-------- Data in this exercise

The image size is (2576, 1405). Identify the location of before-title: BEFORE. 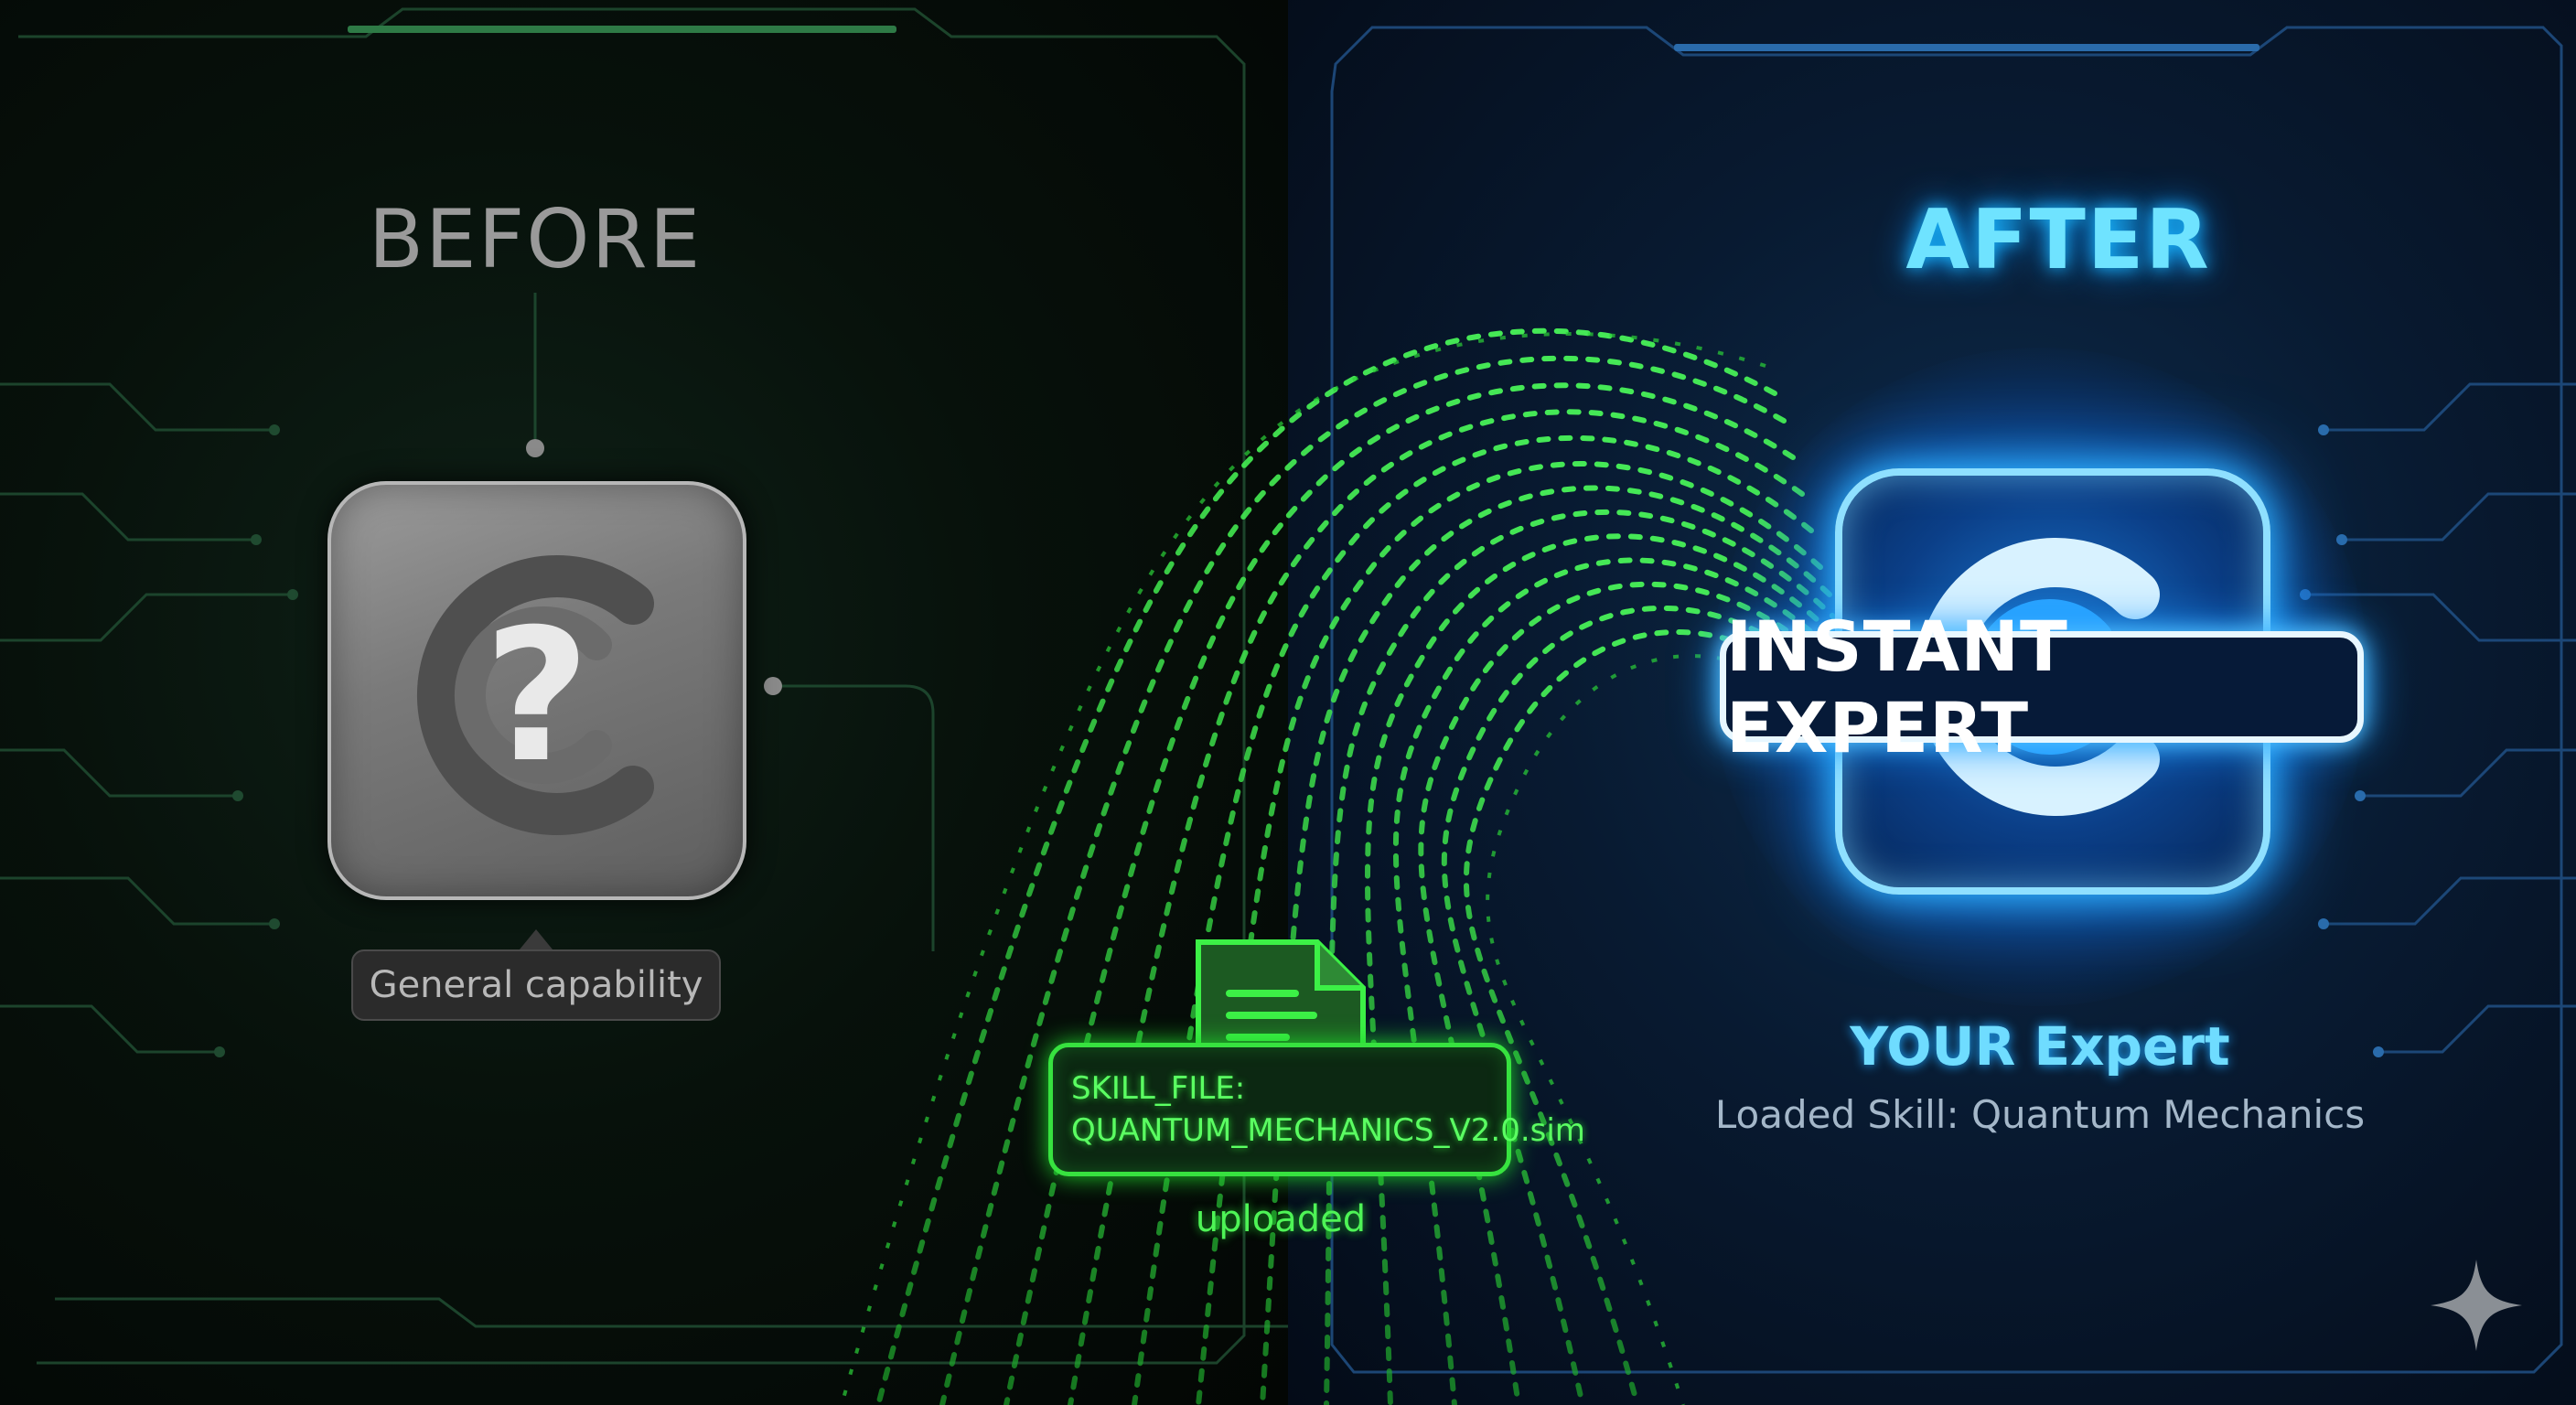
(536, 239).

----------------
-------- Data in this exercise

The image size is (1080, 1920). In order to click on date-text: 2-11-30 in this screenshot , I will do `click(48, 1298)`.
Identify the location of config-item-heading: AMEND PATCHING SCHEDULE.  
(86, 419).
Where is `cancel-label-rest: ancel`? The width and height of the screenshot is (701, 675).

----------------

> **Exercise brief**
Turn the stretch from the line containing "The image size is (2576, 1405)." through the line containing "(536, 239)." in the records above into a numbered list, omitting blank lines and leaving out the pictures.

> **Output of the task**
1. The image size is (2576, 1405). Identify the location of before-title: BEFORE. 
2. (536, 239).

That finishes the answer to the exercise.